Confessions of a St. Patrick’s Day Curmudgeon


While most kids look forward to Christmas, when I was a child, St. Patrick’s Day (along with Thanksgiving) was one of my favorite days of the year.  It was a big day in my family usually involving going to the parade in New York and seeing family and friends we hadn’t seen in a while.  Then there was the music, the stories of St. Patrick, the history of Ireland and the Irish in America.  Growing up in a town where the dominant population was Italian-American, it also helped that there was one day a year where everyone wanted to be Irish.  The element of pride was strong.

Things started to change when I moved to Virginia.  If people celebrated St. Patrick’s day at all it was at a most superficial and sterotypical levely.  Mostly it was just an excuse to get drunk.  I thought St. Patrick’s Day would be better when I moved to Boston, but even in this most Irish of American cities I find the magic of my childhood lacking.  I still look forward to St.

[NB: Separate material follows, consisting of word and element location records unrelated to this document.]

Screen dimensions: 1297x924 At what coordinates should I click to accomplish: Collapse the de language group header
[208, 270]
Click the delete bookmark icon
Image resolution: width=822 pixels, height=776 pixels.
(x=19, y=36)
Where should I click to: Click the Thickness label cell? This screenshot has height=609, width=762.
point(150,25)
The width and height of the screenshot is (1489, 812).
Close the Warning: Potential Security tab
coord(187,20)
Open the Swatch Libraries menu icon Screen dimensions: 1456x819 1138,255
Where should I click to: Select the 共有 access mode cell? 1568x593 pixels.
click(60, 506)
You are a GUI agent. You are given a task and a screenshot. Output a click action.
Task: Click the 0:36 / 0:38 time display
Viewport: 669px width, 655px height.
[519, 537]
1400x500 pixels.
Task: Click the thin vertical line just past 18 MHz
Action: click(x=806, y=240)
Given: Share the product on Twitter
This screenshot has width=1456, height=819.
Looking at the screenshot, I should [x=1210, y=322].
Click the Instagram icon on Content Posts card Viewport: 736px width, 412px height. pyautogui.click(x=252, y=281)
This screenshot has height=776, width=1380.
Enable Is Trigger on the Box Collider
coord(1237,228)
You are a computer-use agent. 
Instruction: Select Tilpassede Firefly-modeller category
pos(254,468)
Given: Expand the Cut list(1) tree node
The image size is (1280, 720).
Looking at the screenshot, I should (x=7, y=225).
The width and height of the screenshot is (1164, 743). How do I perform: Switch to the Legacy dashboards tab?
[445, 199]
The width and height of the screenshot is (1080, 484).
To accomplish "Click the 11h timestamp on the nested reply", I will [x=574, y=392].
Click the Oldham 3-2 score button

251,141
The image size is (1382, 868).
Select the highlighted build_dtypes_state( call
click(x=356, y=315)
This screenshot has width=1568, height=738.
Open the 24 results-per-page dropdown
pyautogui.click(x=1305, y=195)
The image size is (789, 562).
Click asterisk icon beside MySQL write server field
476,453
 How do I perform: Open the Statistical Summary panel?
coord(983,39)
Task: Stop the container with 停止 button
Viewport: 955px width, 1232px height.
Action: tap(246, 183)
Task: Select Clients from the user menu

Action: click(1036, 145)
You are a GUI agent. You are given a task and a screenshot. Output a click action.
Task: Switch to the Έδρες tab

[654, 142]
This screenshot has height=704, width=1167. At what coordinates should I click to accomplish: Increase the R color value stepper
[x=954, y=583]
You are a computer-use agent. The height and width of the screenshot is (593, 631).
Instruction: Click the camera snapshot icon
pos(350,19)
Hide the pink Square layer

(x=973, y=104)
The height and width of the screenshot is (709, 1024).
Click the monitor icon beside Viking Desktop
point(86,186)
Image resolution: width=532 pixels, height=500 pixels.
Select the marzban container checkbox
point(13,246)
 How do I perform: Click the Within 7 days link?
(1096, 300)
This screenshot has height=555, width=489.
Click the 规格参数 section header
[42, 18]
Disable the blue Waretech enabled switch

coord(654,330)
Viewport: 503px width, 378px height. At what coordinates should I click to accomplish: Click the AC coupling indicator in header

Patrick’s Day but usually end up a little disappointed.  Here are some things that contribute to my ambivalence:

  • Wearing of the green – not bad in itself although some people really stretch the definition of green to include lime, chartreuse, olive drab and teal.  Worse, they wear all those colors at once.  I’m more perturbed by the self-imposed enforcers who critcize anyone in green.  In years past I’ve worn sweaters made in Ireland thinking it more authentic, but there’s no pleasing the Green Team.  Which brings me to:
  • Pinching – Who came up with this crock?  I lived 18-years in an Irish-American family interacting with Irish-American communities before I ever heard of the idea that you pinch people who don’t wear green when I started college.  People act as if it’s some ancient Irish tradition, but I’m certain it’s a fairly recently innovation created to appeal to everyone’s inner sadist and I hope it goes away soon.
  • Beads – It seems that wearing cheap plastic green beads is the thing to do these days on St. Patrick’s Day, even though it’s an obvious rip-off of New Orlean’s Mardi Gras.  Granted, both holidays are about a month a part, have Catholic roots, and have a lot of revelry, but IIRC even in Mardi Gras the beads are a cheapening of a richer holiday tradition.  Lets can this one too.
  • 364 days a year, one can visit a pub in the greater Boston and hear a great performance of Irish music – traditional or contemporary – and meet interesting people while quaffing a tasty Irish beer.  One day a year you can wedge yourself into an Irish pub with a bunch of drunken frat boys, listen to cheezy Oirish music and drink green-dyed Corona and pay a 20$ (or more) cover charge for the privilege.  Guess which day this is?
  • Danny Boy – once upon a time this was probably a lovely song, but these days this performance is not too far off the mark:
  • Parades on St. Patrick’s day are a good way to celebrate the arts, culture, faith, and history of the Irish people but (in America at least) they are tainted by homophobia, militarism, and racism.
  • The stupid t-shirts

Could be I’m just a grump.  I’m cheered though that my wife brought home Dubliner cheese and Irish soda bread for supper which we enjoyed with (German) beer and (Italian) pasta.  Then we danced to some Irish music with our little boy.  I’ll need to find some new traditions to make St. Patrick’s Day as memorable for him as it was for me.